# Amazing news!



## GloFish1999 (May 14, 2011)

Marble has lived longer than any other fish I have owned! I think I've had him for about 3 and a half months! Now that I think about it, that's now very long... BUT! It's a record! I also have a question: Can I keep otocinclus with my betta and my corries?


----------



## ZebraDanio12 (Jun 17, 2011)

Wow...lol. Yeah you can. My bettas getting close to three years old. While my others only like...5 months


----------



## Betta man (Mar 25, 2011)

you can keep an oto with a betta. Just make sure it doesn't suck the slime coat off your betta. I haven't had that problem, but I've heard of it.


----------



## GloFish1999 (May 14, 2011)

OK, so I can keep an oto with a betta, but what about an oto with a cory?


----------



## ZebraDanio12 (Jun 17, 2011)

Thats fine also. I've done both.


----------



## GloFish1999 (May 14, 2011)

Okie dokey! My tank is getting algae filled, so I needed something to take care of that...


----------



## bmlbytes (Aug 1, 2009)

This will take care of your algae problem really fast.


----------



## ZebraDanio12 (Jun 17, 2011)

As of fish wise, Cories wont eat brown algea.
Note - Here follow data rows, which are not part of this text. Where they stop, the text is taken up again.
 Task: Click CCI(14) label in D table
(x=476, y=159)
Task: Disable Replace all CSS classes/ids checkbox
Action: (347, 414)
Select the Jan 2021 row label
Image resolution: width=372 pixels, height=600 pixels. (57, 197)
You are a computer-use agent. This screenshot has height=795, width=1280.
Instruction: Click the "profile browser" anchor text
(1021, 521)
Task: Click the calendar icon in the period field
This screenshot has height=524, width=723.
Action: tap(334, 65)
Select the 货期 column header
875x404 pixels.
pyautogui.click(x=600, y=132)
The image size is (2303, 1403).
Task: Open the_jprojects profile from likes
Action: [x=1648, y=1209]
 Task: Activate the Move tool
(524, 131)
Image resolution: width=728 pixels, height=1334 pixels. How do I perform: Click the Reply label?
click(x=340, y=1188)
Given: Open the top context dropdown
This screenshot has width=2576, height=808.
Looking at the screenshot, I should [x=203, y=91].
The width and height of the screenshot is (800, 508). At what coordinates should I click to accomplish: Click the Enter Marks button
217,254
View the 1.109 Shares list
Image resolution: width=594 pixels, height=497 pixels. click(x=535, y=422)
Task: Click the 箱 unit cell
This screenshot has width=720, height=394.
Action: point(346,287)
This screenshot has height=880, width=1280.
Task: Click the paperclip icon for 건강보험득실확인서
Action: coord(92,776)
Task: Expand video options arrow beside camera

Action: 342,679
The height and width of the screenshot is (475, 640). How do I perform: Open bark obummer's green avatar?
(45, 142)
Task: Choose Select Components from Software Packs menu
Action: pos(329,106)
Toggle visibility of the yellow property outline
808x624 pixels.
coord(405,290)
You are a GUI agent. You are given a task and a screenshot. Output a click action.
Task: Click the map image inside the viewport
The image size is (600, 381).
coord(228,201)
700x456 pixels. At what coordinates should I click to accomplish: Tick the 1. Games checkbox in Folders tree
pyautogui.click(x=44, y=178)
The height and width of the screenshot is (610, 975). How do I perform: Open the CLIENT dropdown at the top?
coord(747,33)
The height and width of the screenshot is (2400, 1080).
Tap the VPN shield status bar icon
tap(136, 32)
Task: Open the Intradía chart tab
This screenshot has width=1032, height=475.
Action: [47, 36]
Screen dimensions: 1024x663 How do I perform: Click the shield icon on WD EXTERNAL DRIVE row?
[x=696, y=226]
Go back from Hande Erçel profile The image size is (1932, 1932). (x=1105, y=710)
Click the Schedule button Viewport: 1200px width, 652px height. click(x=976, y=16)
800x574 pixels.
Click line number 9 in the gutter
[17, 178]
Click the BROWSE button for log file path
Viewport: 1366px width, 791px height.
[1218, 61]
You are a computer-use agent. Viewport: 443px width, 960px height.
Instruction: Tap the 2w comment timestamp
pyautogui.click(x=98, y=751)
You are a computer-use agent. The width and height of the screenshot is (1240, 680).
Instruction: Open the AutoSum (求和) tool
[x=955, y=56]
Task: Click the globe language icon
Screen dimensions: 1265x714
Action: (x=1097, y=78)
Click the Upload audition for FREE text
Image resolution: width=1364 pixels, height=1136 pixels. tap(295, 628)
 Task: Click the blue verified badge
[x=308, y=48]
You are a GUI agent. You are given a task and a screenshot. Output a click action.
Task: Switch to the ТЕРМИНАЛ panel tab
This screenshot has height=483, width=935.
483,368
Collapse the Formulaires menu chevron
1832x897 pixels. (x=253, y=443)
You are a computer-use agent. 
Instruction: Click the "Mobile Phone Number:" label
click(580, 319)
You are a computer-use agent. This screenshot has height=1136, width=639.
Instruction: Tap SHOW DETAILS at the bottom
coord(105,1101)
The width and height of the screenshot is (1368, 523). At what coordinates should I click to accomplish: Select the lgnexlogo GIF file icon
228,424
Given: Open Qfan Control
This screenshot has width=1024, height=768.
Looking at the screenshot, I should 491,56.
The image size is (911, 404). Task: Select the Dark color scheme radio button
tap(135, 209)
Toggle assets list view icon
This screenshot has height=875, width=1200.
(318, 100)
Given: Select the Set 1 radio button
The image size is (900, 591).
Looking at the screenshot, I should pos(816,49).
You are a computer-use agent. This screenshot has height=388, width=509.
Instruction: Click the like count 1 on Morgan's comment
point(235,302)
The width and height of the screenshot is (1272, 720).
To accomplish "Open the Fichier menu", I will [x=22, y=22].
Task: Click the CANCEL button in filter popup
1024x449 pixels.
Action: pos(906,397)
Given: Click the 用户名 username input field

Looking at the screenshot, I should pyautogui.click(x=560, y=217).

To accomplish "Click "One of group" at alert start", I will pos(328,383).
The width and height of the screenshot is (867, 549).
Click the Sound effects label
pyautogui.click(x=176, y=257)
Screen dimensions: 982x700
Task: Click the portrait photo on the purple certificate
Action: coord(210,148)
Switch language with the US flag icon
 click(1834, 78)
I dunno bout green algea. They might. Otos should eat it though. As stated above a srubber is useful too but make sure you get it all, it will come back FAST. I had to break down a whole 20 gallon tank and scrub just to get rid of my algea problem...Ugh.


----------



## GloFish1999 (May 14, 2011)

My algae is green. There's not a TON, but there's a decent amount.


----------



## ZebraDanio12 (Jun 17, 2011)

Yuck Algae. lol. goodluck.


----------



## GloFish1999 (May 14, 2011)

I got a Mag-Float Mini, and that's taken care of what's on the walls, but not the decorations. My nearest PetSmart doesn't have otos yet, so I guess I'll just have to wait...


----------